For those opposing Common Core, my question is whether you, like me, disagree with Washington setting the education agenda via competitive grants, or is it with the standards themselves?


  1. John Konop says:

    ……back in 2010 as part of a voluntary effort to ensure students learn the same concepts at each grade levels, no matter where they might live….

    …….For those opposing Common Core, my question is whether you, like me, disagree with Washington setting the education agenda via competitive grants, or is it with the standards themselves?…..


    In Georgia, we cannot standardized the math because of math 123, and no other state uses it….A lot of people debating the issue on both sides do not want to dive into the details….and the devil is always in the details….

    • John Konop says:


      How do you standardize something taught in different order? BTW it has been a gift to the tutoring industry…I guess to bad if you cannot afford it…

      ………Integrated mathematics is the term used in the United States to describe the style of mathematics education which integrates many topics or strands of mathematics throughout each year of secondary school. Each math course in secondary school covers topics in algebra, geometry, trigonometry and analysis. Nearly all countries throughout the world, except the United States, follow this type of curriculum.[1][2]

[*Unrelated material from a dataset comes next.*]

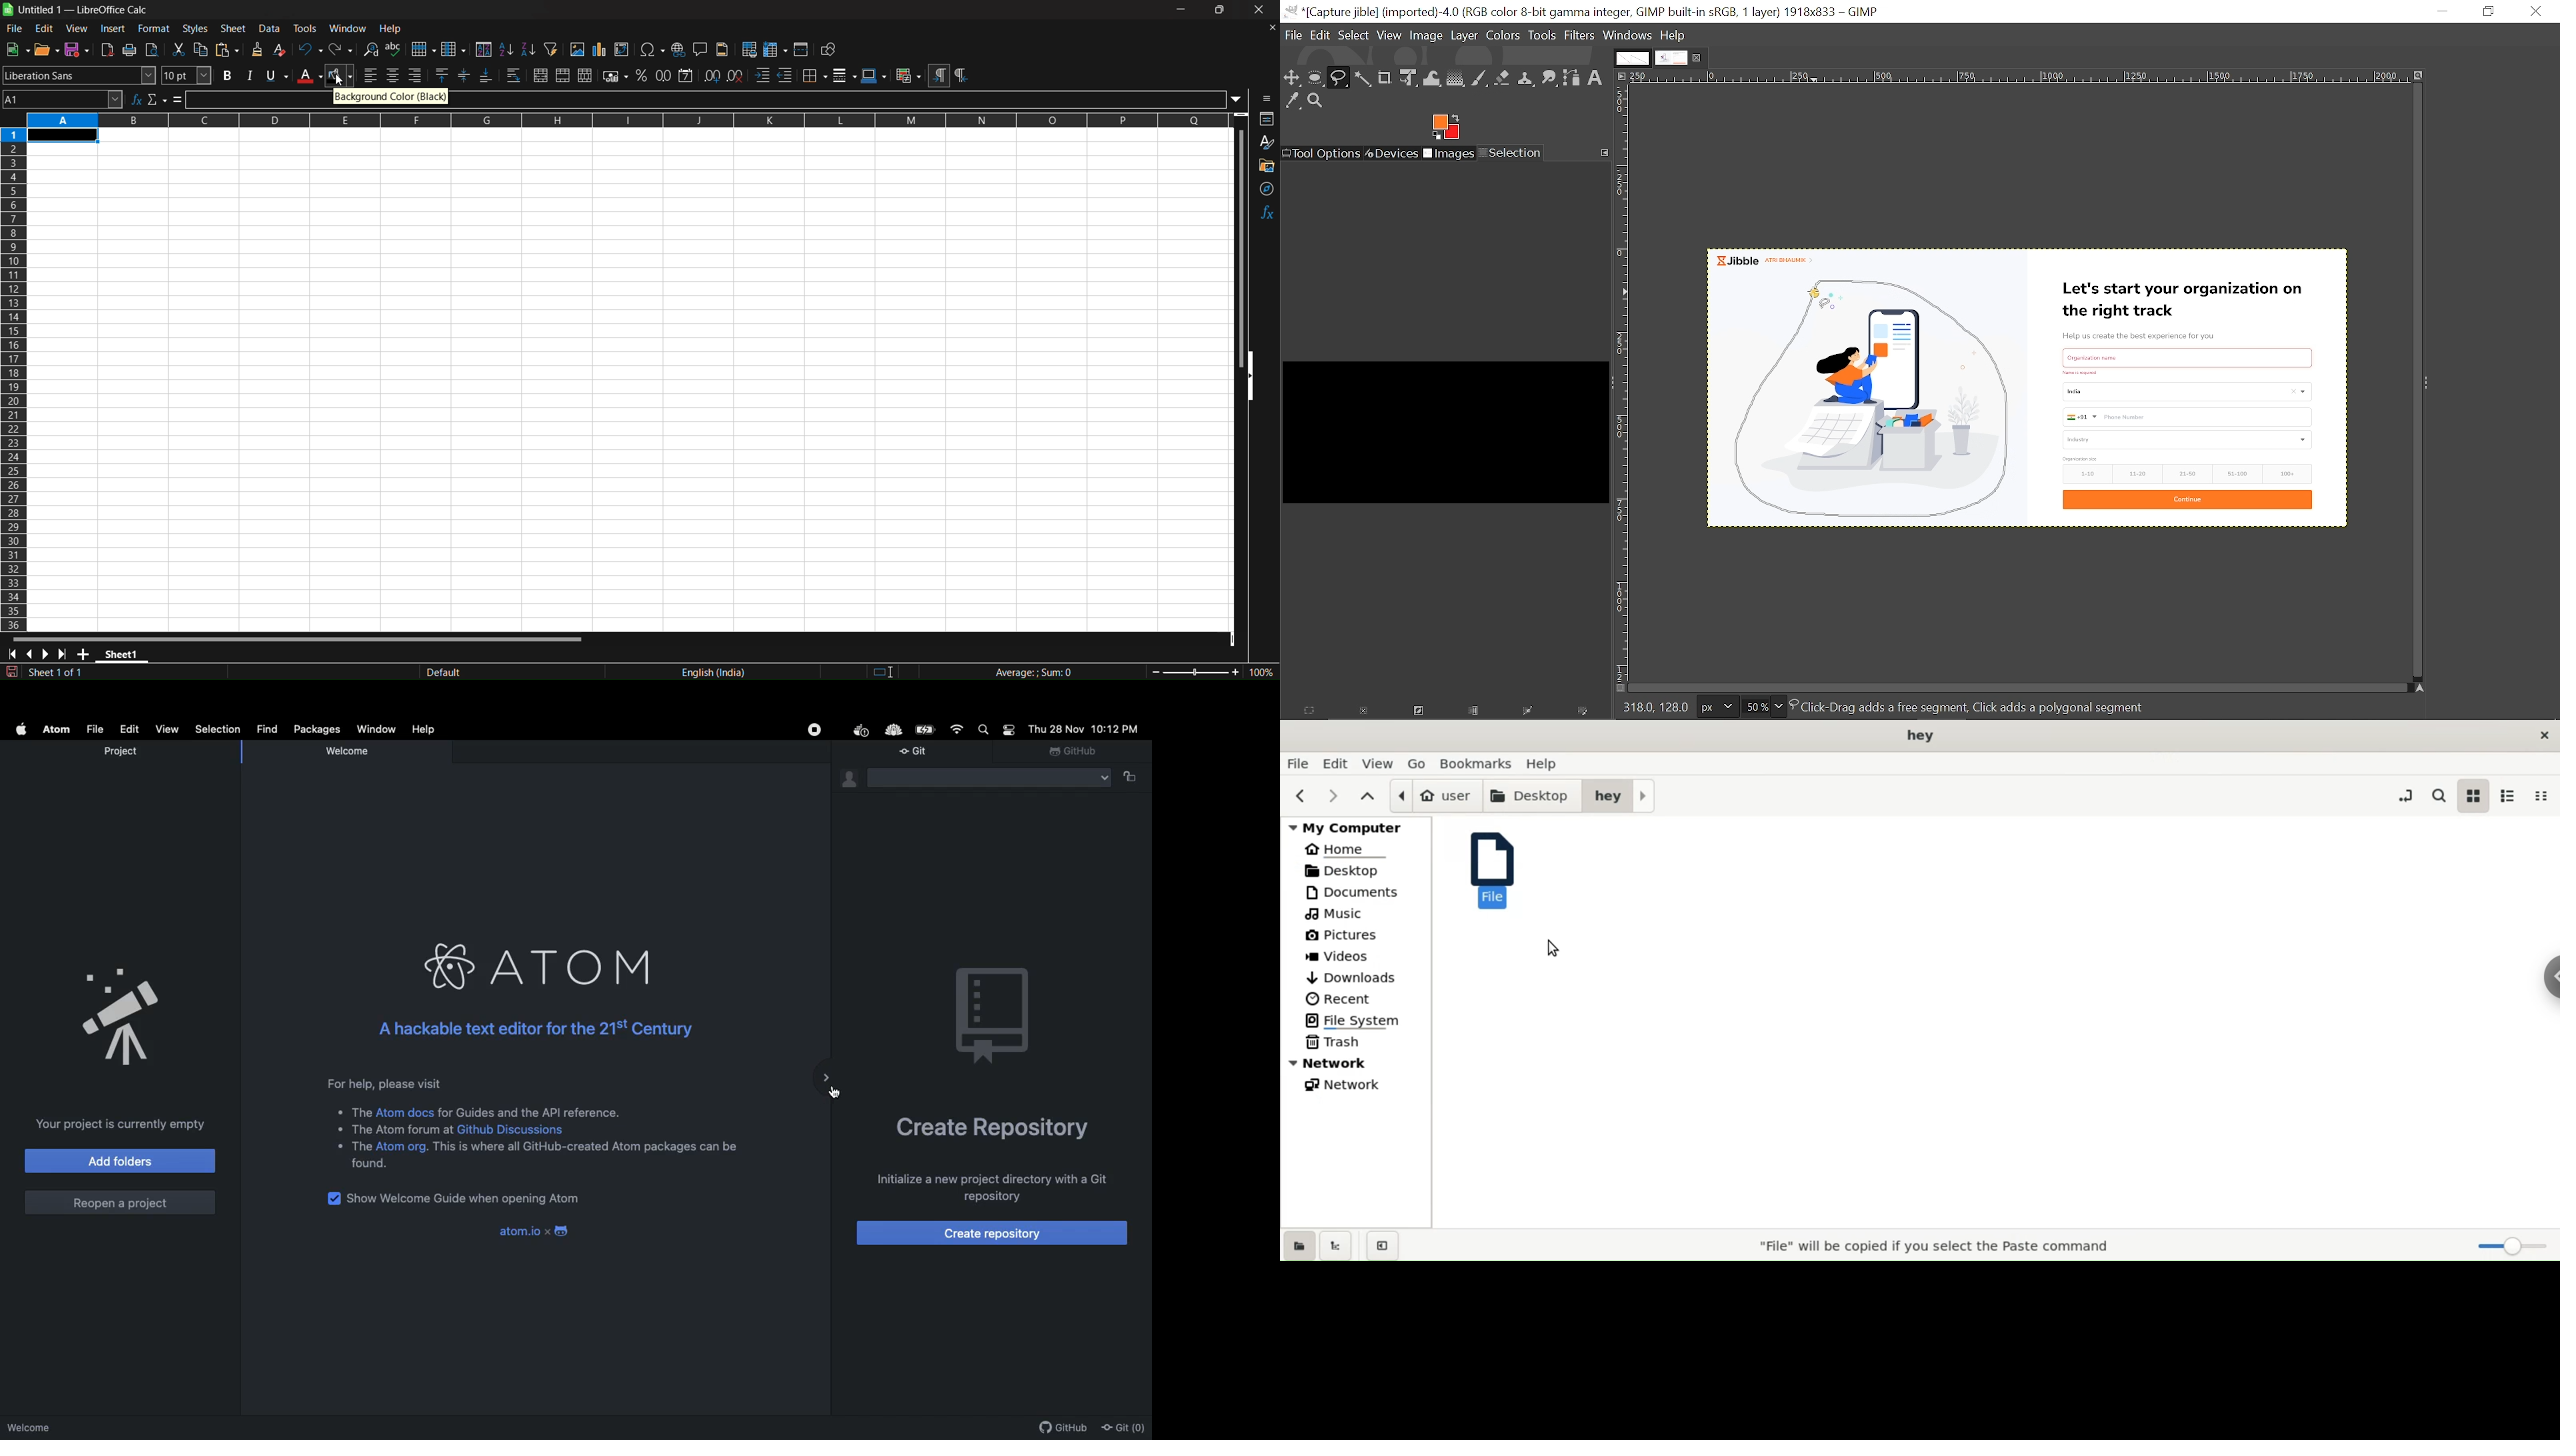 This screenshot has height=1456, width=2576. I want to click on Select, so click(1354, 34).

      In the United States, topics are usually integrated throughout elementary school up to the eighth grade. Beginning with high school level courses, topics are usually separated so that one year a student focuses entirely on algebra, the next year entirely on geometry, and then another year of algebra and later an optional fifth year of analysis (calculus). The one exception in the American high school curriculum would be the fourth year of math, typically referred to as precalculus, which usually integrates algebra, analysis, trigonometry, and geometry topics. Statistics may be integrated into all the courses or presented as a separate course.

      New York State has used integrated curricula since in the 1970s.[3] A few other localities in the United States have also tried such integrated curricula,[4] including Georgia.[5]

      Under the new Common Core Standards set to be adopted by most states in 2012, the only difference between a traditional American sequence and an integrated sequence is the order in which the topics are taught.[6] Numerous school districts across the country are considering switching to an integrated curriculum, including communities in California,[7] as well as North Carolina, Utah and West Virginia.[8] Supporters of using integrated curricula in the United States believe that students will be able to see the connections between algebra and geometry better in an integrated curriculum, but the Common Core Standards allow either type of curriculum…………

      • Jon Richards says:

        John, what am I missing? If the Common Core Standards are agnostic to the type of curriculum used (as indicated in the Wikipedia article) then … ?

        • John Konop says:

          Student A is taking Algebra 1 in Ohio…..his parents move to Georgia mid year, what class does he take? Integrated math does not teach in sequence it does partial mixture… is this student prepared for the Georgia common core test?

  2. objective says:

    competitive grants need not be one size fits all. they often encourage and fund innovation, individuality, and state-level experimentation. and it does leverage the benefits of competition by encouraging states to at least think about, and maybe even preliminarily develop, innovative standards. i also believe that reporting and data collection are important pieces of any grant, especially with innovative programs or stds. but those costs should be folded into the grant. better to fund fewer properly than more improperly.
    and as far as standards go, states who choose to compete for the grant clearly have some alignment with federal standards. applying for a grant is not “kowtowing”. it’s saying i agree with you- more or less- and want the funds to do it. jack kingston should look at the state Dept. of Ed. to see how many there think the program they developed is kowtowing.